In many places a local sports team is often Twitter’s top recommendation to follow. The @ChicagoBearscom, @Lakers, @DenverBroncos all lead their respective cities. (In Seattle, it is @Starbucks.)

Politicians and individual athletes also make a regular appearance in the top results, including @GavinNewsom in San Francisco and @JohnElway in Denver. In most cases those accounts have between 50,000 and one million followers.

Groupon, Huffington Post fare disproportionately well

But several accounts stood out during my review due to their small audience size. In Washington, D.C., @PopSugarDC was the fifth search result, though it has only 381 followers.
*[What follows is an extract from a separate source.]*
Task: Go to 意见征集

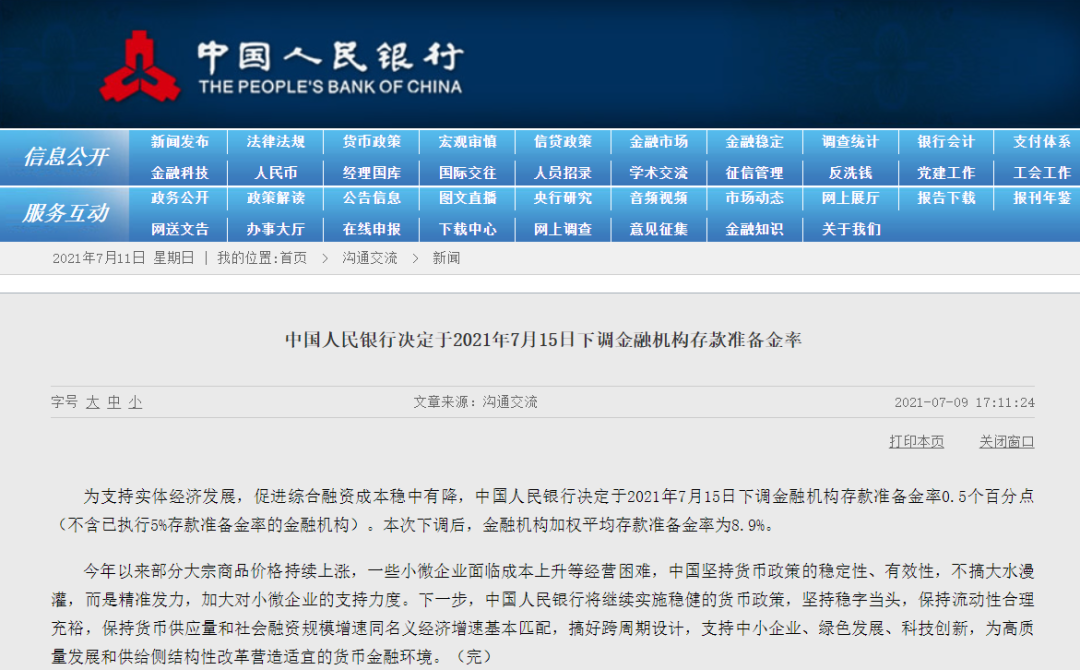Action: [658, 229]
And, in Denver @DealRodDenver also placed fifth with 375 followers.

Across the 20 different cities I eventually tested, Groupon stood out for its stunning consistency.

Here is a list of where Groupon’s Twitter account for these 20 cities ranked when searched by location name:

City search on Twitter Groupon’s People tab search results rank Groupon’s # of Twitter followers
Atlanta 4 6,889
Baltimore 3 1,591
Boston 4 9,644
Charlotte 2 1,412
Chicago 5 20,365
Dallas 3 3,437
Denver 4 2,989
Detroit 2 1,653
Hartford 346
Honolulu 408
Houston 3 1,954
Los Angeles 9 6,414
Miami 5 1,955
Minneapolis 5 2,034
New York 9 9,806
Philadelphia 15 2,198
San Francisco 5 6,263
Seattle 4 5,023
Tampa 2 1,127
Washington, D.C. 4 7,302

Groupon is a popular service, but many of its local Twitter accounts have relatively modest followings. The company runs a separate Twitter account in each market — @GrouponPhilly and @GrouponNYC, for instance. Among those I examined, the average number of followers was about 6,500 with @GrouponLA, @GrouponDC and @GrouponSF all around that amount.
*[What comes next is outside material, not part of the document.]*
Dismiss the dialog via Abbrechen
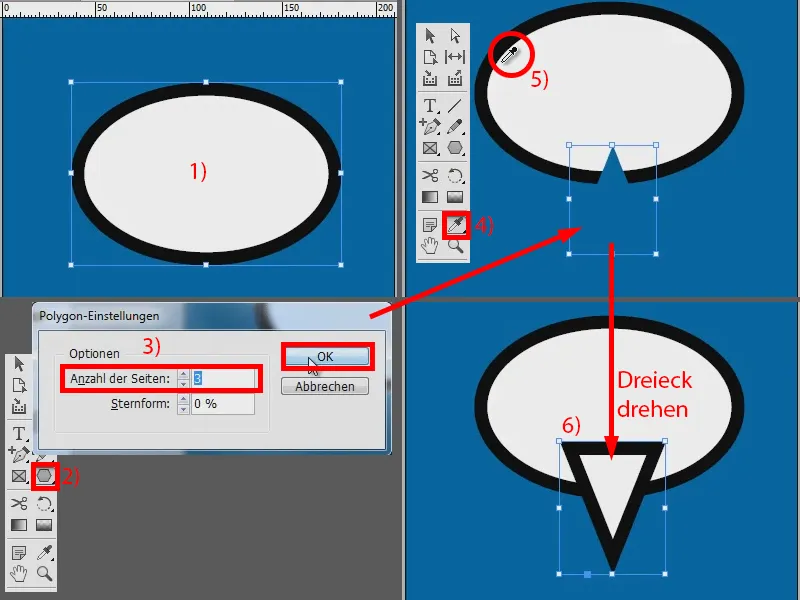 pos(326,386)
Despite that, Groupon placed in the top five results more than 75 percent of the time (15 times out of 20). Only twice did it fall outside the top 20 results, in Hartford and Honolulu. Even more amazingly, a Groupon-related Twitter account appeared among the top four results 11 times.

That top four placement is especially valuable given Twitter’s search results page. While each search recommends up to 20 accounts to follow, only the top four are prominently featured and are therefore more likely to gain followers.

Groupon’s success is not the result of a promotional deal with Twitter. A spokesperson for the company confirmed that it has not paid for search placement, nor is such placement a promoted product Twitter has announced. So, Groupon’s placement appears to be the organic result of Twitter’s recommendation algorithm.

Twitter has made previous attempts at developing an effective user recommendation tool. Its “Suggested User List” was discontinued in January 2010 after some debate. In 2009, Ben Lorica analyzed that feature and reported that being on the list was worth about 50,000 followers a week.

The new system is targeted more closely by interests and topics, so it is unlikely to generate follows of that magnitude. But, it does give some indication of the value of promotion and visibility on the site.

So the question is, if Twitter is not specifically tweaking its search results to promote specific accounts and companies, what characteristics are shared by those highly-ranked accounts?

Search Engine Optimization for recommendations

Twitter is likely using an engagement metric to help judge relevance, but I could not identify the logic behind it. As a proxy for Twitter’s internally developed metric, I compared several dozen accounts by their Klout scores. Klout bases its rankings on followers, retweets and general engagement calculations. Groupon’s many accounts ranked from 41 to 59. But @ChicagoTribune gets a 68 and @AJC a 76 on the same scale, and they landed outside the top 20 results.

Nomenclature and spelling matter. Searching on “Washington D.C.” returns different results than “D.C.” or even “DC.” Some of those differences appear to be based on matching text in the bio field.

But in general, each account had a specific location attached, most had a specific place name included in the bio, and almost all were verified accounts.

That last point is worth considering. Of the four news organizations I found ranked in the top five for their cities, each — The Washington Post, New York Times, New York Observer and New York Post — had its city in its name and each had a verified account.